_Page:_
Stuck Inside the House
Dylan, sounding loosely resigned, examines his newfound exile. He rejoices in the paradox between freedom and being trapped inside a stoney jam house with friends. Multiple versions of “You Ain’t Goin’ Nowhere” exist with differing lyrics. But a verse from Take 1 neatly describes The Band’s holed-up situation:
Look here, you bunch of basement noise
You ain’t no punching bag
I see you walkin’ out there
And you’re the one to do it
Pick up your nose…
You ain’t goin’ nowhere
However, Dylan’s version wasn’t the first to get an official release. The Byrds covered “You Ain’t Goin’ Nowhere” and released it in 1968. Their cover turns Dylan’s seclusion into a celebration of an idyllic rural life.
Whoo-ee! Ride me high
Tomorrow’s the day
My bride’s gonna come
Oh, oh, are we gonna fly
Down in the easy chair!
The Times They Are A-Changin’
By the time Dylan’s tapes with The Band were officially released, his manager Albert Grossman had already circulated them. In 1967, the recordings arrived in London, where Mick Jagger and Marianne Faithfull received a copy.
Meanwhile, George Harrison had spent time in New York, and the sublime and free-flowing sessions with The Band inspired him to report back to The Beatles what Dylan was up to. The Beatles, at this point, had been arduously working on Let It Be and Harrison experienced a liberating way to make music.

_Rows:_
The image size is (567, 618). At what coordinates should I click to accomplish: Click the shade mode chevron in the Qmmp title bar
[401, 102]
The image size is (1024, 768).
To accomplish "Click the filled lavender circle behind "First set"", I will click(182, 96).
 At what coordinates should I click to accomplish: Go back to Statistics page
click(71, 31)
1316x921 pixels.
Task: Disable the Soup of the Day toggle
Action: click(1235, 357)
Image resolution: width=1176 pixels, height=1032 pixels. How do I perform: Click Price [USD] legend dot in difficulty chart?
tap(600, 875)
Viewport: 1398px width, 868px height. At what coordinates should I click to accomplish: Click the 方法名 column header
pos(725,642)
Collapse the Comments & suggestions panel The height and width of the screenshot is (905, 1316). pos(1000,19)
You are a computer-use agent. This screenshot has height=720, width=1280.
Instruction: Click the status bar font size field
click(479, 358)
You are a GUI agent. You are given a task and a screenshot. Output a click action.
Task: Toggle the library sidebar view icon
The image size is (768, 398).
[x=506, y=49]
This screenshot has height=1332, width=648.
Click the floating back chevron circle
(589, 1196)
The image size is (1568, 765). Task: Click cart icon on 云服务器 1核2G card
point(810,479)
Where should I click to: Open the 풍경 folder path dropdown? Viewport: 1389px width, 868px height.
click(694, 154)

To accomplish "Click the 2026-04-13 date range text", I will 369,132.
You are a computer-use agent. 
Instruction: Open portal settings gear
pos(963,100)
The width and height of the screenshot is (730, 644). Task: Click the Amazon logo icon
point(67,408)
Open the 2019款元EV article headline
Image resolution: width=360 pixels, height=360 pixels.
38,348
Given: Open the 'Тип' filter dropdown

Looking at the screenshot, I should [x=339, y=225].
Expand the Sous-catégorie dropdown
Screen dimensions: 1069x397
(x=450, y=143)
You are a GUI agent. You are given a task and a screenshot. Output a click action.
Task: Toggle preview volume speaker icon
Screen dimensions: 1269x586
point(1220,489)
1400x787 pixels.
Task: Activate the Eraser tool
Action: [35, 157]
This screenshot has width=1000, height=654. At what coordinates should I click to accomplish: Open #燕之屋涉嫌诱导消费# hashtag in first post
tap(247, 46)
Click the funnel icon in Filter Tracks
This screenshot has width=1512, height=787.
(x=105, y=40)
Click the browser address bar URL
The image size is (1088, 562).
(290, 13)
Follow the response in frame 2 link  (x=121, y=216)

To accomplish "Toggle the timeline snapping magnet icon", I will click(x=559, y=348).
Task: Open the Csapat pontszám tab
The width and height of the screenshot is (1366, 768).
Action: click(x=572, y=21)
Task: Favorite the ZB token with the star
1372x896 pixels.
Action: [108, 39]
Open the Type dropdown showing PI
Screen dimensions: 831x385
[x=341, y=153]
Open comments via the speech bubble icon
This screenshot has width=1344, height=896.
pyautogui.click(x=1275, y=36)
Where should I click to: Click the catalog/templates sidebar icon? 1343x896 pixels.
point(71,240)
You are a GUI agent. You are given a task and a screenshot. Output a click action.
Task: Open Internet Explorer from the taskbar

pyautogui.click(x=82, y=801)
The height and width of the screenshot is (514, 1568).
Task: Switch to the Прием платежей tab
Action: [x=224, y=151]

_Problems:_
A. In the passage on Dylan and The Band, what led George Harrison to tell The Beatles what Dylan was doing? Answer in one to three sentences.
B. For each statement, say whether it agrees with the passage on Dylan and The Band. Answer yes or no, and quote the words from the passage that settle it.
(i) The Byrds released their cover of "You Ain't Goin' Nowhere" in 1968.
(ii) Dylan's version of the song was the first to get an official release.
(iii) In 1967 the recordings reached London, and Mick Jagger and Marianne Faithfull received a copy.
C. Continue the passage on Dylan and The Band, starting after its last sentence.

_Results for each task:_
A. The passage says the sublime and free-flowing sessions with The Band inspired Harrison to report back to The Beatles. The Beatles were working arduously on Let It Be at the time, and in those sessions Harrison experienced a liberating way to make music.

B.
(i) Yes: "The Byrds covered “You Ain’t Goin’ Nowhere” and released it in 1968."
(ii) No: "However, Dylan’s version wasn’t the first to get an official release."
(iii) Yes: "In 1967, the recordings arrived in London, where Mick Jagger and Marianne Faithfull received a copy."

C.
While many rock bands were still enamored with psychedelia, Dylan and The Band had adopted an earthy, roots-based sound. Though Dylan was enjoying a break from fame, the laid-back jam sessions unwittingly shifted the creative course of the world’s leading rock stars.
Americana Bootleg
The pastoral escapism behind “You Ain’t Goin’ Nowhere” and the jam sessions with Dylan eventually led to The Band’s groundbreaking 1968 debut Music from Big Pink.
When Eric Clapton heard the music, he considered what he was doing to be “outdated and boring.” He ended Cream and stripped things down with a new but short-lived supergroup, Blind Faith. And Harrison, following the end of The Beatles, emerged with All Things Must Pass in 1970.
Columbia Records finally released The Basement Tapes in 1975. By then, the bootlegs had already changed rock history and Dylan had moved on.